==== Page excerpt

# Happy Birthday Roxy



## ededdeddy (May 16, 2007)

Did I see this correctly?!?!?! I am the first to wish Roxy a HAPPY BIRTHDAY Hope you have a great day on the road


----------



## pyro (Oct 7, 2006)

happy birthday


----------



## Johnny Thunder (Feb 24, 2006)

Have a great day and year ahead!


----------



## Ghoul Friday (Oct 6, 2007)

Happy B-day Roxy!


----------



## Monk (Aug 26, 2008)

wow! Happy Birthday!


----------



## IMU (Apr 8, 2009)

Happy Happy BDay! Hope its a great one!


----------



## Wyatt Furr (Jun 5, 2006)

Happy Birthday


----------



## Joiseygal (Sep 3, 2008)

Foxy Roxy Happy B-Day!!!!


----------



## Hauntiholik (May 17, 2006)

Happy birthday Roxy!


----------



## Draik41895 (Oct 25, 2008)

Happy birthday!!!!!!!!!


----------



## Adam I (Jun 16, 2007)

Happy Birthday !


----------



## scareme (Aug 29, 2006)

Happy Birthdya to you!
Happy Birthday to you!
Happy Birthday to Roxy, sitting in a car, riding through Ohio, listening to Spooky trying to blame the smell on the dog.
Happy Birthday to you.

Hope it's a really great one Roxy!


----------



## Lilly (Jun 13, 2006)

Happy Birthday Roxy ...
have a great one!!


----------



## smileyface4u23 (Apr 1, 2008)

Happy Happy Birthday Roxy!!!!


----------



## Fangs (Jun 6, 2006)

Happy B-day!!!!! Hope you got everything you wanted and then some!!!!


----------



## Spooklights (Jul 4, 2006)

Happy Birthday!


----------



## Eldritch_Horror (Jul 27, 2008)

Happy Birthday, and many more! May seems like a popular month for birthdays!


----------



## Otaku (Dec 3, 2004)

Happy B-Day, Roxy! Enjoy!


----------



## Terrormaster (Sep 27, 2007)

Happy Birthday Roxy, hope it was a good one!


----------



## Dixie (Feb 18, 2009)

Oh, many, many big Birthday wishes to you Roxy - I hope it was a fabulous day... thank you for being so kind to me here at HF!


----------



## Ms. Wicked (Nov 14, 2006)

I hope you had a great birthday!


----------



## Wildcat (Nov 3, 2007)

Hey there little Roxyblue,
A belated happy birthday to you,
Hope all is good,
In your neck of the woods,
Hope you had a good one too.


----------



## Haunted Bayou (Feb 16, 2007)

Happy belated birthday!


----------



## lewlew (Mar 15, 2006)

========

▶ _Short problem A_
In the birthday thread, which state does scareme's song say Roxy is riding through?

==== Supplied data

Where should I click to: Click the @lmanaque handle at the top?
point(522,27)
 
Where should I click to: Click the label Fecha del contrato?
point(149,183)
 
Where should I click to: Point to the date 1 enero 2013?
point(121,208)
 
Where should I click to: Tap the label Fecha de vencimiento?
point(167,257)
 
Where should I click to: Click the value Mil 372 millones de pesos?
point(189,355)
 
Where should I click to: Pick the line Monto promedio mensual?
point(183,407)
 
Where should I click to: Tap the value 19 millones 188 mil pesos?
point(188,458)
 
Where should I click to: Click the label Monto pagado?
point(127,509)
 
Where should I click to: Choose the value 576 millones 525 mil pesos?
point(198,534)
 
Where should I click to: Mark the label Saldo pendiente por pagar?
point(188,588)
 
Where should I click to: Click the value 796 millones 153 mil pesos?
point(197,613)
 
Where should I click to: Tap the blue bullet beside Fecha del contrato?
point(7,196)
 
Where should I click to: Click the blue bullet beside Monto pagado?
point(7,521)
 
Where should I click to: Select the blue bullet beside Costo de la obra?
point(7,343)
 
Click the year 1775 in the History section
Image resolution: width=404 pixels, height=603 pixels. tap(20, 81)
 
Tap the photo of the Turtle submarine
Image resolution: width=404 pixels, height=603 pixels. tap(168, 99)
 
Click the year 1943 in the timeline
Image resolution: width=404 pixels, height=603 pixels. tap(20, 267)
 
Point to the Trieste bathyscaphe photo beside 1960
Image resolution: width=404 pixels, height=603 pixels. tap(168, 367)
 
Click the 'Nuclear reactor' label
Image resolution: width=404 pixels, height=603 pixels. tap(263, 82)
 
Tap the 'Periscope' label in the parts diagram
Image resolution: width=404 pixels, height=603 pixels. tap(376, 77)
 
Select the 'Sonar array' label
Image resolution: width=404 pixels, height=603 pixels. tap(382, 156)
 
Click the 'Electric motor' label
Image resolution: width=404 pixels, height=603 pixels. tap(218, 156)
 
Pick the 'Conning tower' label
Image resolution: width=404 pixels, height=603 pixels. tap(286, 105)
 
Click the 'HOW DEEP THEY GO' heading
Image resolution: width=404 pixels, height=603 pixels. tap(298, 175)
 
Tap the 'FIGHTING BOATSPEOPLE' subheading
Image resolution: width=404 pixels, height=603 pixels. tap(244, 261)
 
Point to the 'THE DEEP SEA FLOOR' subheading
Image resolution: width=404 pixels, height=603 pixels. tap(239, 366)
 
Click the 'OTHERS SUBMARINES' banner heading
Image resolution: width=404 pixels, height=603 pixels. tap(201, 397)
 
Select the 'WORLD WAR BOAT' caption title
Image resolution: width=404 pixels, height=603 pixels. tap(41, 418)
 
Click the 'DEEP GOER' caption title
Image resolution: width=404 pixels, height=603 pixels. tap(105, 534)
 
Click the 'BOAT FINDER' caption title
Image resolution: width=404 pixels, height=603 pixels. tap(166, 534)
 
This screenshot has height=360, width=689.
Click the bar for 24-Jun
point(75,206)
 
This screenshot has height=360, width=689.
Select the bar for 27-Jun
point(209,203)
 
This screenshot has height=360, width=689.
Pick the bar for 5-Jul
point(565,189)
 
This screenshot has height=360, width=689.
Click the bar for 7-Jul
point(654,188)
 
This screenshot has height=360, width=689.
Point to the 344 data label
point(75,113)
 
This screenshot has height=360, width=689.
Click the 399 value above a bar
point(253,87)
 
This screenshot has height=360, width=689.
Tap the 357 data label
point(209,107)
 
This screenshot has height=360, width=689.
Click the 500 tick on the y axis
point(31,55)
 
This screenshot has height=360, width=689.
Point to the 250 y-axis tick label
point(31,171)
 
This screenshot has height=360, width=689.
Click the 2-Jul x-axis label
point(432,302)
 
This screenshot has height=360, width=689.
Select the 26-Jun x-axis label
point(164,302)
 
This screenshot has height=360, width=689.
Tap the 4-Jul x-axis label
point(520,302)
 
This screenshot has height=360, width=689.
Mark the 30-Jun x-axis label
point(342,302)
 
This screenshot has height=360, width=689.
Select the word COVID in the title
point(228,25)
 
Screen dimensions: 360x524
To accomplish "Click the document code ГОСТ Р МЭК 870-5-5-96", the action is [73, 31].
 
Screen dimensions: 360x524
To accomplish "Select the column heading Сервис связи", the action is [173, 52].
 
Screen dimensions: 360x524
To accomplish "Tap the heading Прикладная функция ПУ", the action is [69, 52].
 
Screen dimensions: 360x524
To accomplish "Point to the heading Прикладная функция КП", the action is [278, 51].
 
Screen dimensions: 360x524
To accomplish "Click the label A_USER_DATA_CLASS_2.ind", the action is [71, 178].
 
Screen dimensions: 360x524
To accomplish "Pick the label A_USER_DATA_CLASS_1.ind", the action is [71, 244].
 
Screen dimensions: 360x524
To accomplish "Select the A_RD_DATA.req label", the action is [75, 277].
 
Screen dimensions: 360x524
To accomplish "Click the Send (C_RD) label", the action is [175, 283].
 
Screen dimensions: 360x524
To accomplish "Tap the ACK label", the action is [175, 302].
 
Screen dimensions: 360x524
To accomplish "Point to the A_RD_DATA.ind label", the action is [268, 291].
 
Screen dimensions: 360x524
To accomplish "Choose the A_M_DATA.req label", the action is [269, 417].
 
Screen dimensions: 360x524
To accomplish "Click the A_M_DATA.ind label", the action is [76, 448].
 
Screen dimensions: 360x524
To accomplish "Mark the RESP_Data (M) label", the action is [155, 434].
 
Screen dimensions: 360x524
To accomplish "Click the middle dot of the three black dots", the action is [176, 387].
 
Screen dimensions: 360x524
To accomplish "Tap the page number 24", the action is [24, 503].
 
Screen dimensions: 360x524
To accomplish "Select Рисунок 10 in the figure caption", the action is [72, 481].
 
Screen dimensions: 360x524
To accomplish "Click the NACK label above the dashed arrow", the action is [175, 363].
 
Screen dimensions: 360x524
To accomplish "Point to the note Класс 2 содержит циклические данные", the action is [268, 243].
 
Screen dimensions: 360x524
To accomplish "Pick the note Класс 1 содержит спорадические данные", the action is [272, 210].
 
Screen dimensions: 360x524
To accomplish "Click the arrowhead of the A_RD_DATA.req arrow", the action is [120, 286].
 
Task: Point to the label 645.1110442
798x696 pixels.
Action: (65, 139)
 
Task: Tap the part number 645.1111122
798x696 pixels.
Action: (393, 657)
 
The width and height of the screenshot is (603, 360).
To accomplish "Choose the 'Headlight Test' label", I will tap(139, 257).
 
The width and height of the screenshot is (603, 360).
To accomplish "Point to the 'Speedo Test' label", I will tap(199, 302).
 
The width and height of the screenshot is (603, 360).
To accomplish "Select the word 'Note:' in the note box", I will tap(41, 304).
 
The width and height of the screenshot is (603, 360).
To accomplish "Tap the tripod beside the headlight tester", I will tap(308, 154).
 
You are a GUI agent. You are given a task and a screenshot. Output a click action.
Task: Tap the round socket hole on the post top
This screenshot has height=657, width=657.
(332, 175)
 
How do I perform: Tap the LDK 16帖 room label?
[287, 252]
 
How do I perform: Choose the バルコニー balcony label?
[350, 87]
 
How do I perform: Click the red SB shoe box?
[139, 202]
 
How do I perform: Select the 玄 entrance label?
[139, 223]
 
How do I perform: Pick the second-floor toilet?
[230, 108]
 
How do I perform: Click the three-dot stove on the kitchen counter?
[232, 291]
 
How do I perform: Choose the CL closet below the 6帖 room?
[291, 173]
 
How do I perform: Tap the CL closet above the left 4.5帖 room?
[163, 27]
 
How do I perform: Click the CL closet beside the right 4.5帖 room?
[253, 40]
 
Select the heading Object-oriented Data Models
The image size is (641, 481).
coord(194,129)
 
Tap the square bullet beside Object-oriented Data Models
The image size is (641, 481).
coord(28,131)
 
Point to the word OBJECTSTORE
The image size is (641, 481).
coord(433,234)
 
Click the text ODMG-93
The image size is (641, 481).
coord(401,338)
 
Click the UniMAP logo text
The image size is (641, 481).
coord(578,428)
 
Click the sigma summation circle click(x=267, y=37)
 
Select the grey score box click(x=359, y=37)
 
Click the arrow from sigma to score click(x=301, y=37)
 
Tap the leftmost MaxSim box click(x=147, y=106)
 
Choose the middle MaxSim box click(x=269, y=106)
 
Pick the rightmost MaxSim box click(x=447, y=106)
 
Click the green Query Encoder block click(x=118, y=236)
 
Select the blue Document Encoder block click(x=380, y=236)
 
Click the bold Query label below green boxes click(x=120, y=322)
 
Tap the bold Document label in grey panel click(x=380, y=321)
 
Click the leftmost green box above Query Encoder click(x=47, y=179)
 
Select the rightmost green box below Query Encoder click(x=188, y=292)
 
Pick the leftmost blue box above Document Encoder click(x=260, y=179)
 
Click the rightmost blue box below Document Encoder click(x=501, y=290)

========

▶ _Short problem B_
Format the rows as a JSON list of strings, one per line with blank lines omitted, covering everything from the line containing "Where should I click to: Click the value Mil" down to the line containing "pixels. tap(201, 397)", both included.

▶ _Exercise solution A_
Ohio

▶ _Exercise solution B_
[
  "Where should I click to: Click the value Mil 372 millones de pesos?",
  "point(189,355)",
  "Where should I click to: Pick the line Monto promedio mensual?",
  "point(183,407)",
  "Where should I click to: Tap the value 19 millones 188 mil pesos?",
  "point(188,458)",
  "Where should I click to: Click the label Monto pagado?",
  "point(127,509)",
  "Where should I click to: Choose the value 576 millones 525 mil pesos?",
  "point(198,534)",
  "Where should I click to: Mark the label Saldo pendiente por pagar?",
  "point(188,588)",
  "Where should I click to: Click the value 796 millones 153 mil pesos?",
  "point(197,613)",
  "Where should I click to: Tap the blue bullet beside Fecha del contrato?",
  "point(7,196)",
  "Where should I click to: Click the blue bullet beside Monto pagado?",
  "point(7,521)",
  "Where should I click to: Select the blue bullet beside Costo de la obra?",
  "point(7,343)",
  "Click the year 1775 in the History section",
  "Image resolution: width=404 pixels, height=603 pixels. tap(20, 81)",
  "Tap the photo of the Turtle submarine",
  "Image resolution: width=404 pixels, height=603 pixels. tap(168, 99)",
  "Click the year 1943 in the timeline",
  "Image resolution: width=404 pixels, height=603 pixels. tap(20, 267)",
  "Point to the Trieste bathyscaphe photo beside 1960",
  "Image resolution: width=404 pixels, height=603 pixels. tap(168, 367)",
  "Click the 'Nuclear reactor' label",
  "Image resolution: width=404 pixels, height=603 pixels. tap(263, 82)",
  "Tap the 'Periscope' label in the parts diagram",
  "Image resolution: width=404 pixels, height=603 pixels. tap(376, 77)",
  "Select the 'Sonar array' label",
  "Image resolution: width=404 pixels, height=603 pixels. tap(382, 156)",
  "Click the 'Electric motor' label",
  "Image resolution: width=404 pixels, height=603 pixels. tap(218, 156)",
  "Pick the 'Conning tower' label",
  "Image resolution: width=404 pixels, height=603 pixels. tap(286, 105)",
  "Click the 'HOW DEEP THEY GO' heading",
  "Image resolution: width=404 pixels, height=603 pixels. tap(298, 175)",
  "Tap the 'FIGHTING BOATSPEOPLE' subheading",
  "Image resolution: width=404 pixels, height=603 pixels. tap(244, 261)",
  "Point to the 'THE DEEP SEA FLOOR' subheading",
  "Image resolution: width=404 pixels, height=603 pixels. tap(239, 366)",
  "Click the 'OTHERS SUBMARINES' banner heading",
  "Image resolution: width=404 pixels, height=603 pixels. tap(201, 397)"
]